22 décembre 2006
Marie console Marcel Van
Dans les colloques, Marie s'adresse aussi à Van et voici un passage où Marie s'adresse à Marcel Van en plein désespoir :
Marie :
"Petit Marcel, mon petit enfant, si je te donnais aujourd'hui un peu
plus de joie, es ce que tu serais content de l'accepter ? Jamais, je
n'aurai le courage de t'abandonner, toi, mon enfant privilégié.
O mon enfant, si tu ne sens pas la ferveur de ton amour, il ne faut pas t'en préoccuper.

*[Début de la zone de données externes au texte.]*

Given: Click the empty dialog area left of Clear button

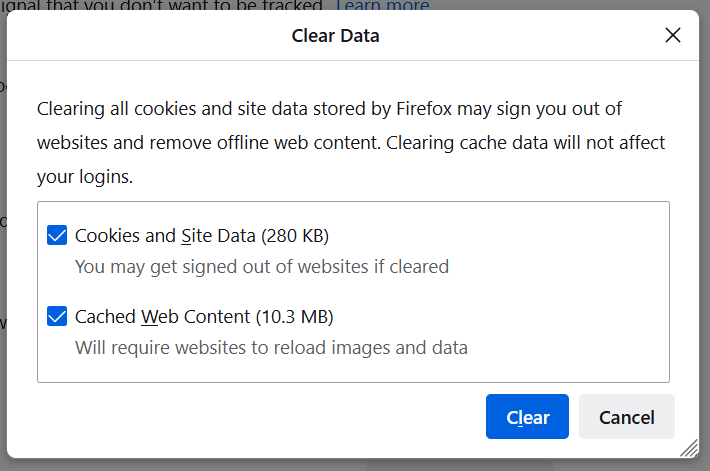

En effet, qu'es ce que t'as enseigné ta soeur Thérèse et, moi ,qu'est-ce que j'ai rappelé à ce sujet ?
RESTE TRANQUILLE, TA BONNE VOLONTÉ SUFFIT; les souffrances que tu
endures maintenant sont la meilleure preuve de ton Amour pour Jésus.
Et tu ne ressens pas cet amour, c'est que tu l'as offert tout entier au petit Jésus.
Il en est de même pour moi; je ne te fais aucun reproche si tu n'éprouves à m'aimer d'aucune ferveur sensible.
Car la ferveur sensible et l'Amour sont deux choses différentes.